▸ **AIM OF THE EXERCISE**
Can you copy out the records below word for word, with nothing changed?

(Entries for pointing to words and elements)
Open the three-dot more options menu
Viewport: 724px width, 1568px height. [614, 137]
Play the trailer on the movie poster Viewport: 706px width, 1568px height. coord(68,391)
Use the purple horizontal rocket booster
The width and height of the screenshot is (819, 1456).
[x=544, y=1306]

▸ **TASK RESPONSE**
Open the three-dot more options menu
Viewport: 724px width, 1568px height. [614, 137]
Play the trailer on the movie poster Viewport: 706px width, 1568px height. coord(68,391)
Use the purple horizontal rocket booster
The width and height of the screenshot is (819, 1456).
[x=544, y=1306]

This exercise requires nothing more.